[Screenshot grounding data]
# # # #
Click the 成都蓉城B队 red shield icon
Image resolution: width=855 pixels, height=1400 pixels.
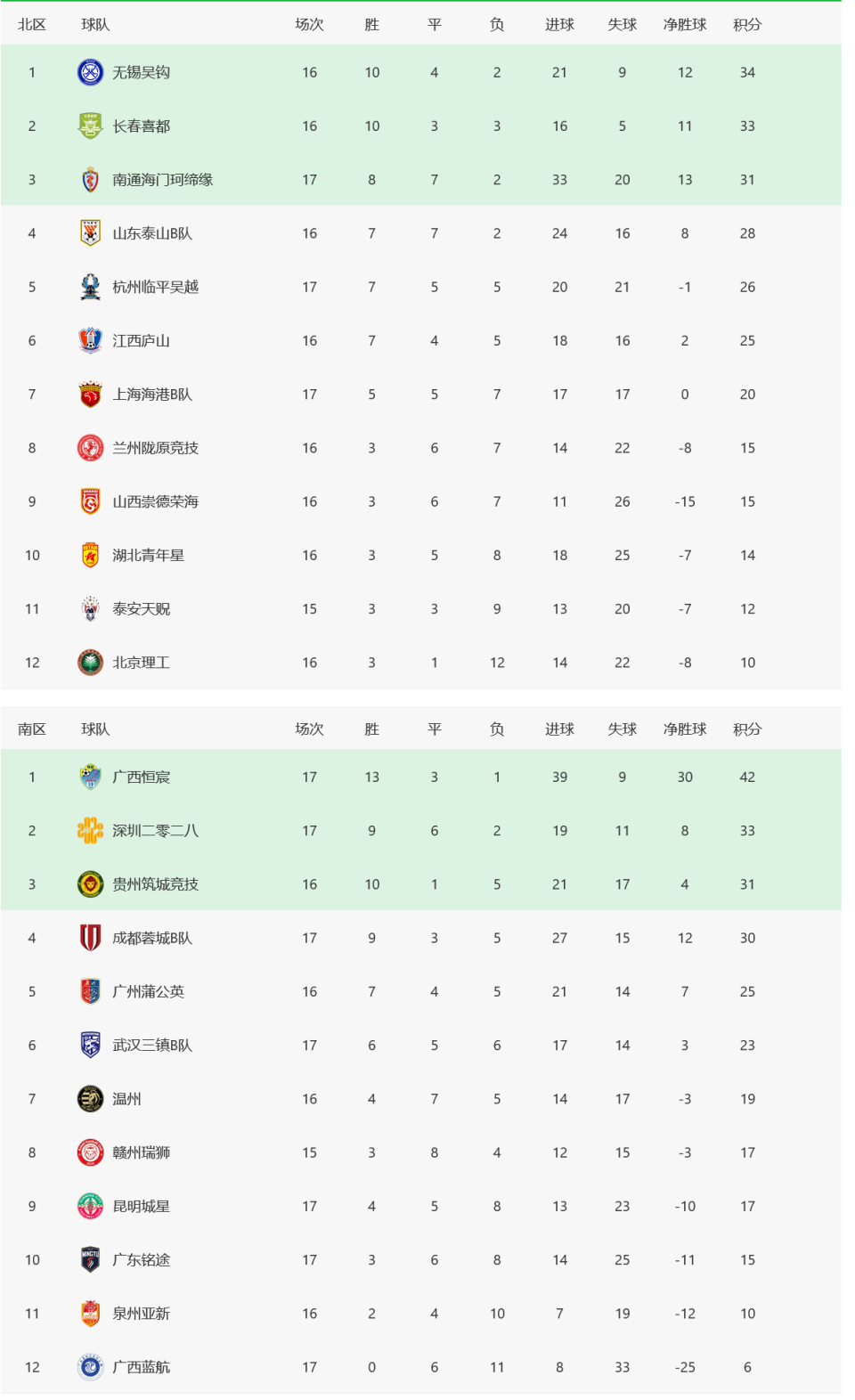(x=90, y=938)
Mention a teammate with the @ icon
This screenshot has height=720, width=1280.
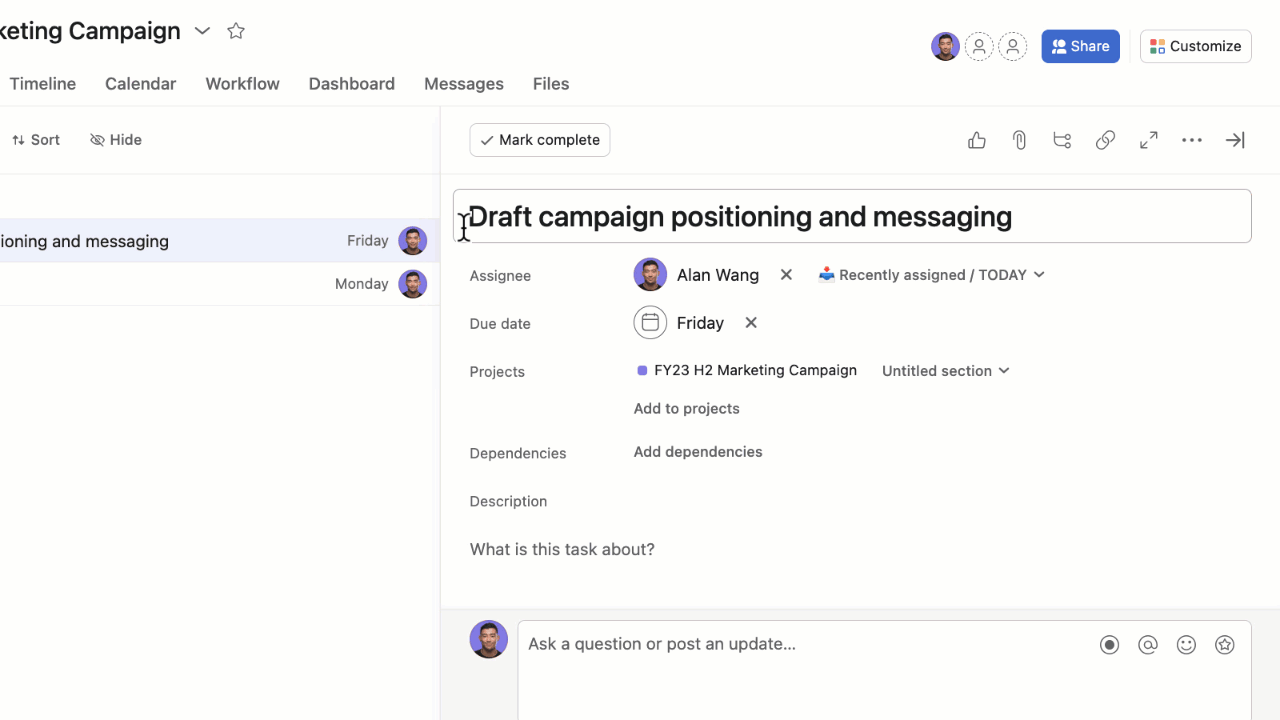coord(1148,645)
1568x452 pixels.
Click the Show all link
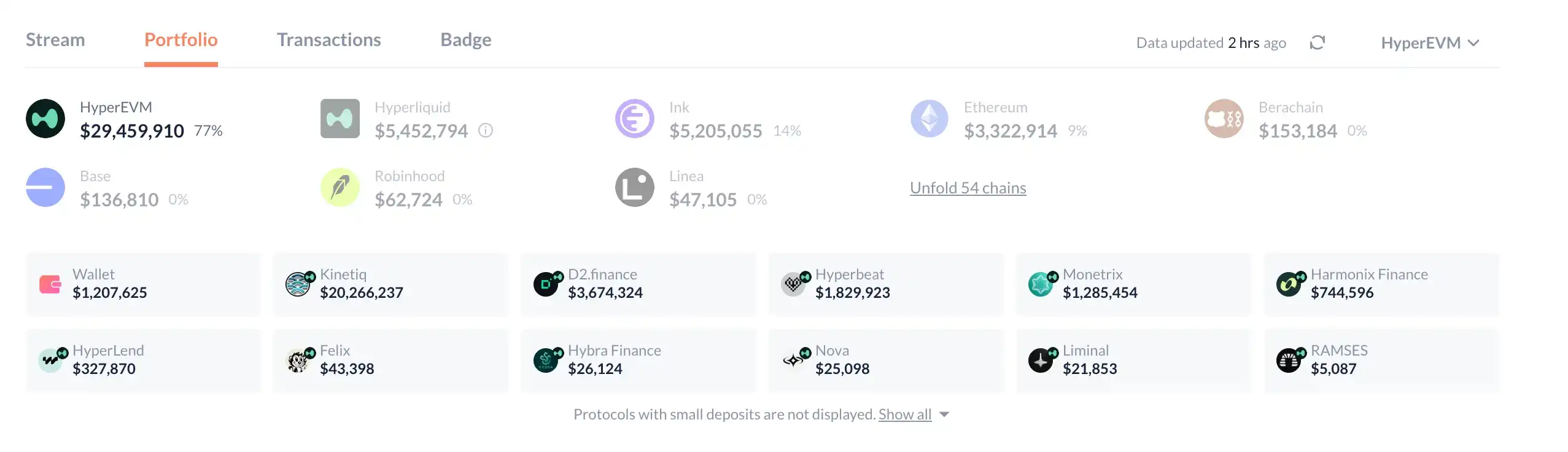tap(905, 415)
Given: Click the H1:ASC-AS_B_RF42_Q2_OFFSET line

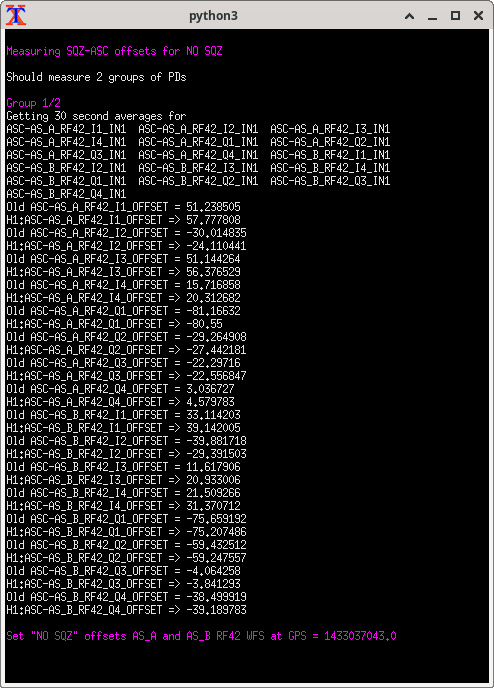Looking at the screenshot, I should click(126, 558).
# # # #
WHAT IS NEEDED: Return the lines exactly, from the one containing "Image resolution: width=855" through the last line above, including both ends and excluding every picture.

WRITTEN ANSWER:
Image resolution: width=855 pixels, height=1400 pixels.
(x=90, y=938)
Mention a teammate with the @ icon
This screenshot has height=720, width=1280.
coord(1148,645)
1568x452 pixels.
Click the Show all link
tap(905, 415)
Given: Click the H1:ASC-AS_B_RF42_Q2_OFFSET line

Looking at the screenshot, I should click(126, 558).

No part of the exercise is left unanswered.